Emergency Radiologists the “Odd Man Out”?

Over the years, emergency radiologists in the US have been in many ways the odd man out. They do not have a separate component of the oral board exam through which knowledge and skill are tested even though there is a curriculum entailing emergency radiology’s distinctive corpus of knowledge.

 

Currently, only a few emergency radiology fellowships exist. In various departmental schema, emergency radiology has been an afterthought, despite the fact that in some hospitals up to 50% or even more imaging studies take place in the emergency suite. With the expected transformation of radiology education towards encouragement of specialty training, it is time now for emergency radiology to claim that it too can provide a meaningful experience for those who wish not to be bound by a focus on a modality or part of the body and yet claim special expertise. Guidance and instruction must be provided to enable newly minted radiologists to be regarded as the successors to general radiologist, specialists dedicated to serving the emergently ill and injured and the highly trained physicians and surgeons who care for them.


Conclusion

To me, the path ahead is clear.

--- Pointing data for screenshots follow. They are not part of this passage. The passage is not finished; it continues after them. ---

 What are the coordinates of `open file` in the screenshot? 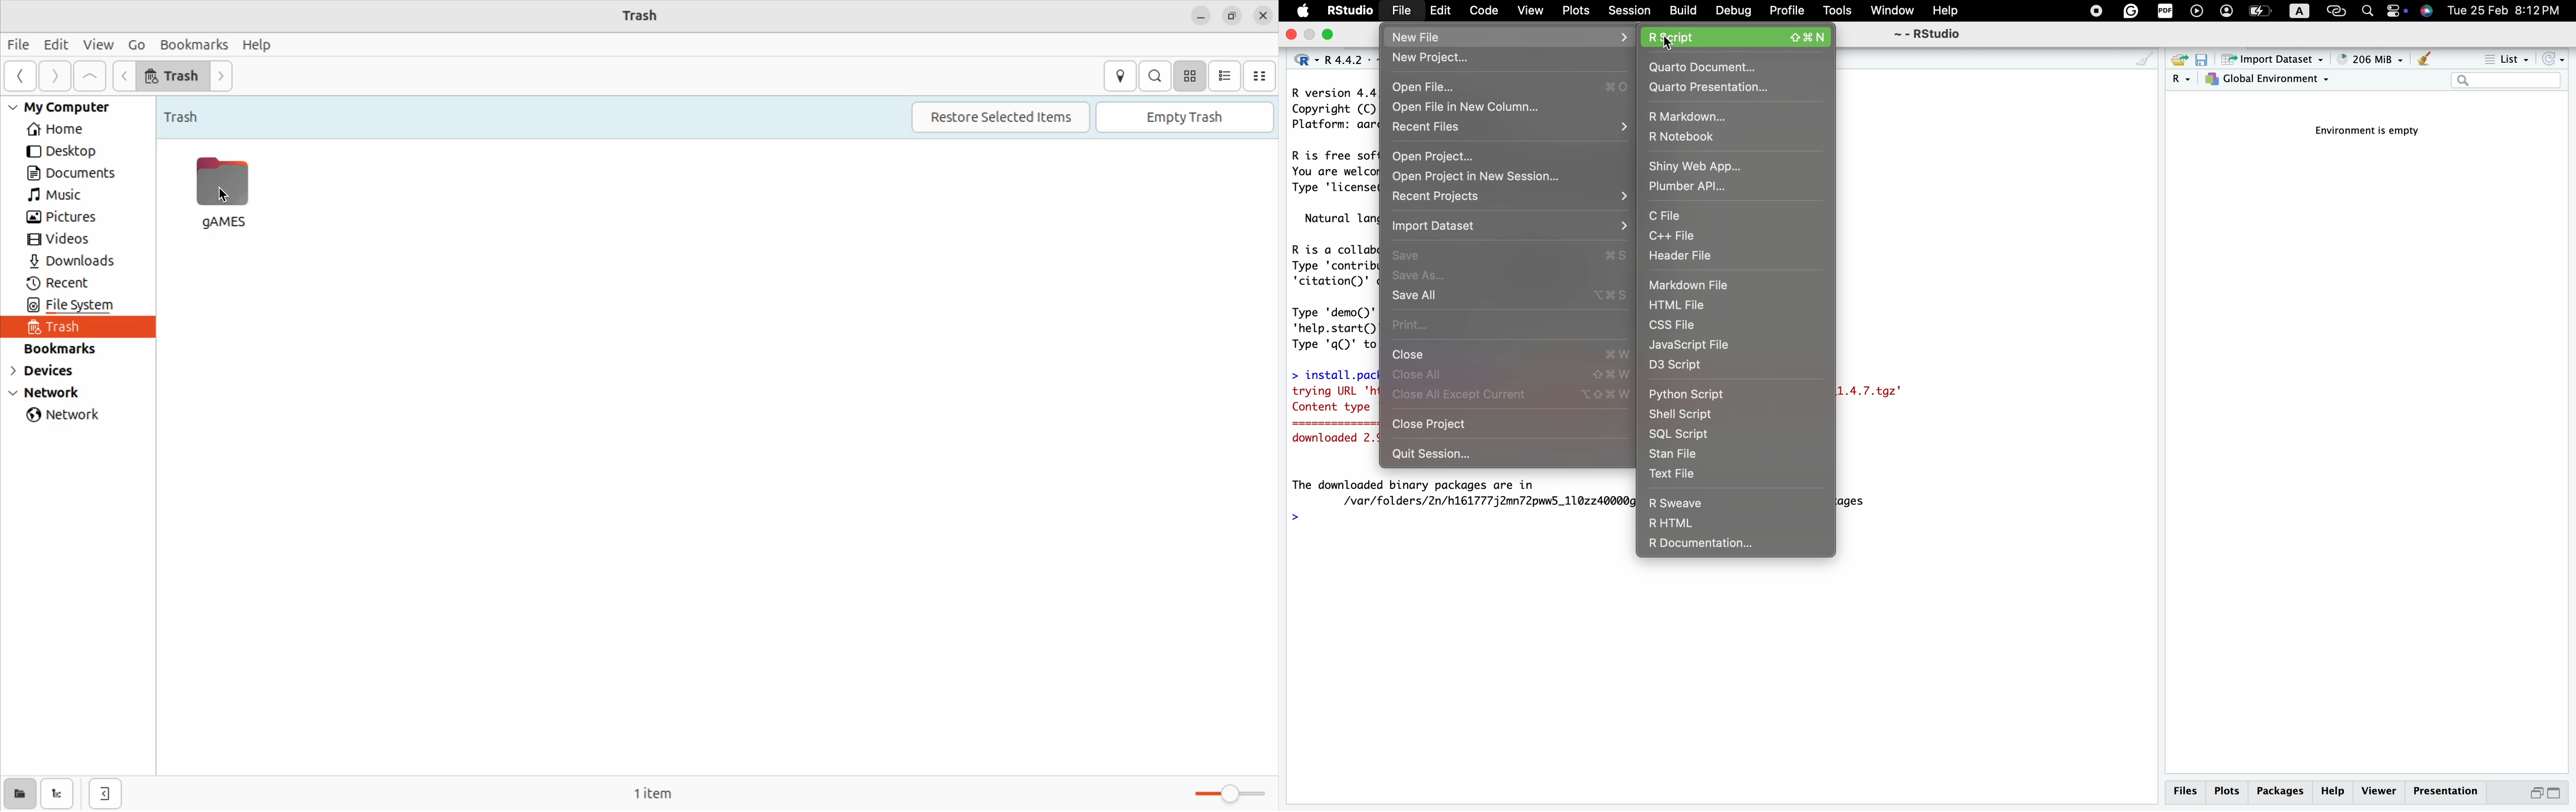 It's located at (1509, 85).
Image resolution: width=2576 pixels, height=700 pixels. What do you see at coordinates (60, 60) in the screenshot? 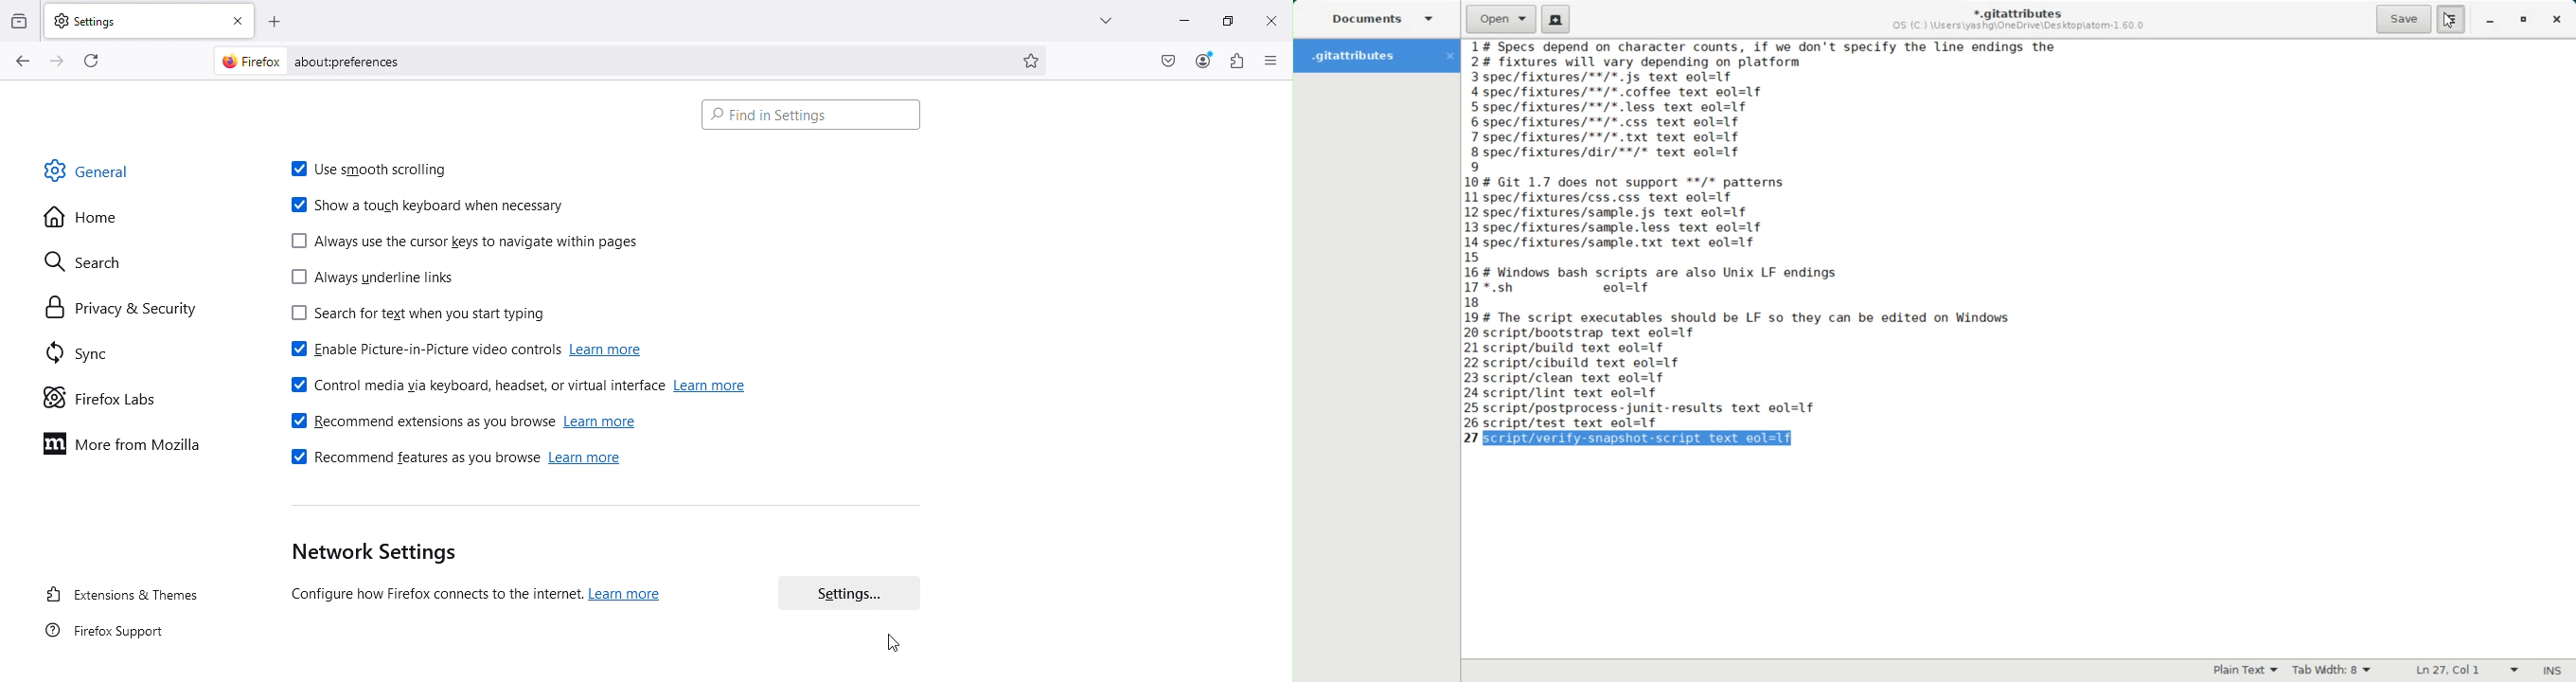
I see `Go forward one page` at bounding box center [60, 60].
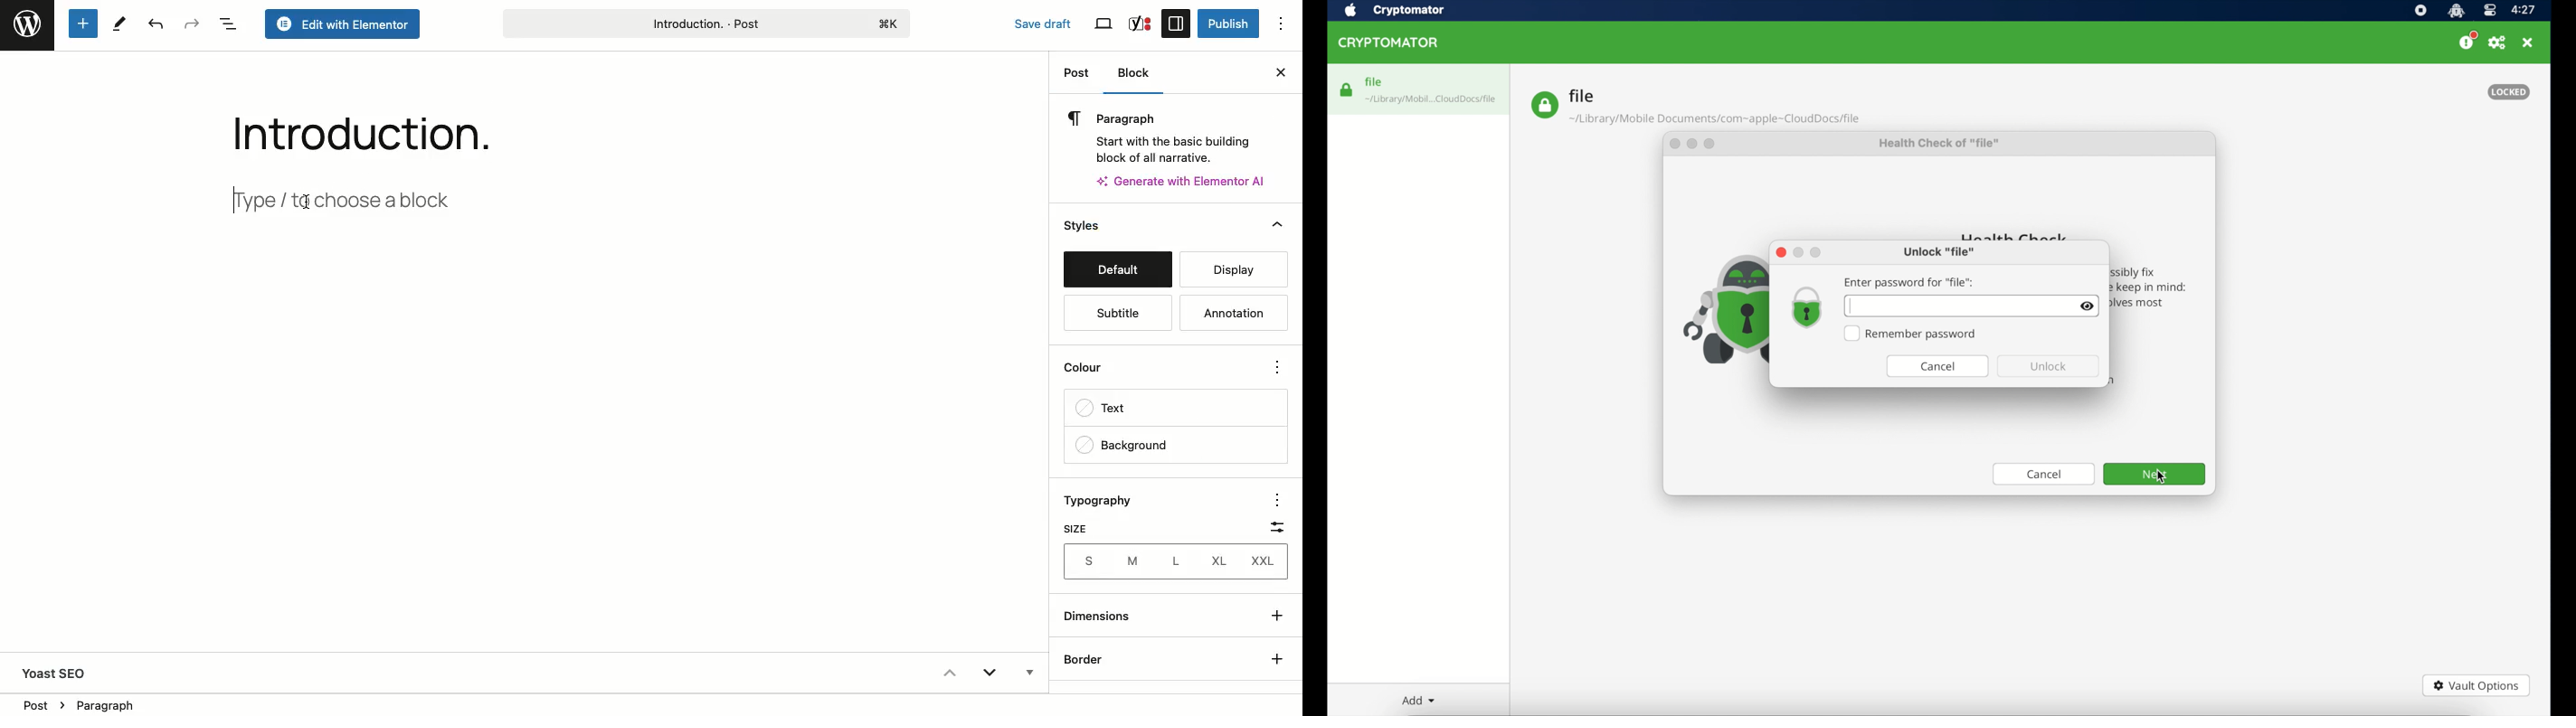  Describe the element at coordinates (1274, 634) in the screenshot. I see `Show` at that location.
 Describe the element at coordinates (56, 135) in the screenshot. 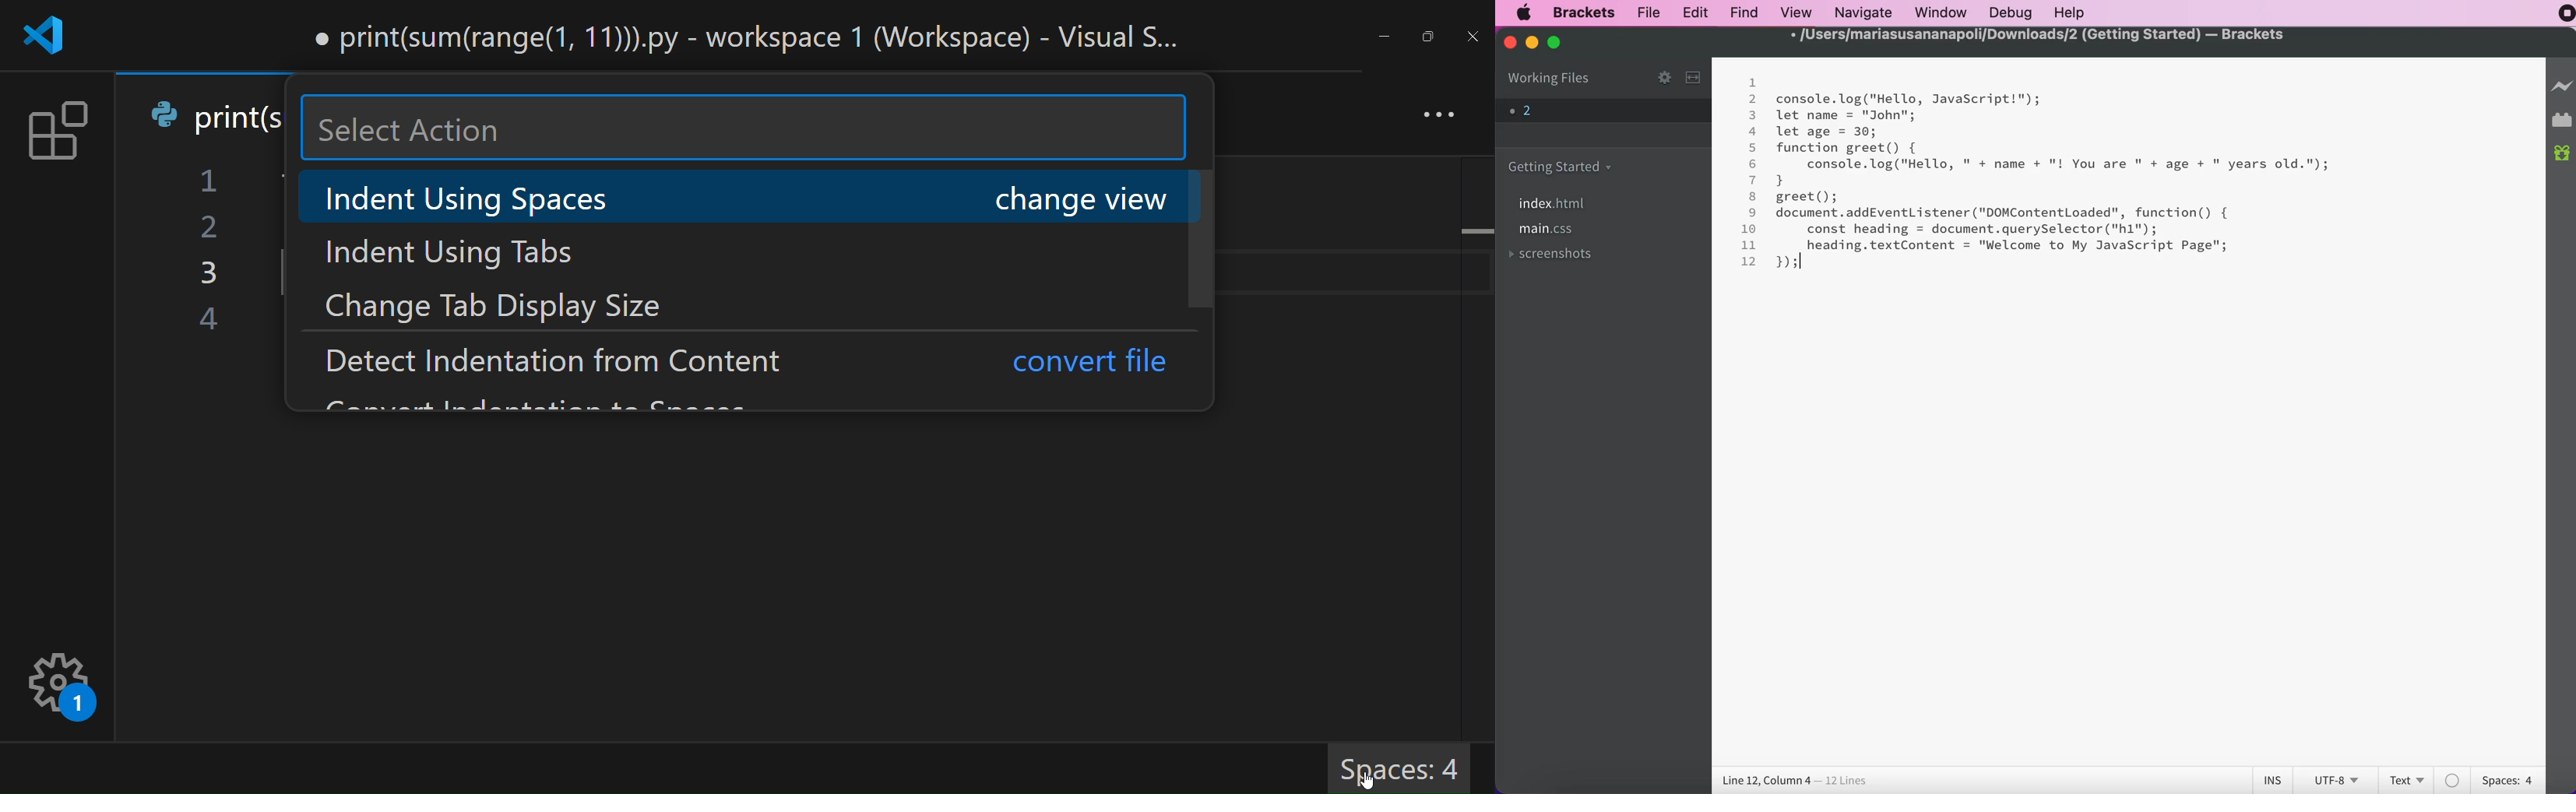

I see `extension` at that location.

Emergency radiology is a distinct discipline as evidenced by the creation of a focused curriculum, and a willingness of its practitioners to be available at any time. Emergency radiologists are conversant with new imaging techniques and are comfortable with maintaining a continuing dialogue with emergency physicians and trauma surgeons. If emergency radiologists and general radiologists fail to recognise these inevitable changes they may face obsolescence, and fall victim to the vagaries of technology which, fundamentally, does not owe the practitioners of radiology anything.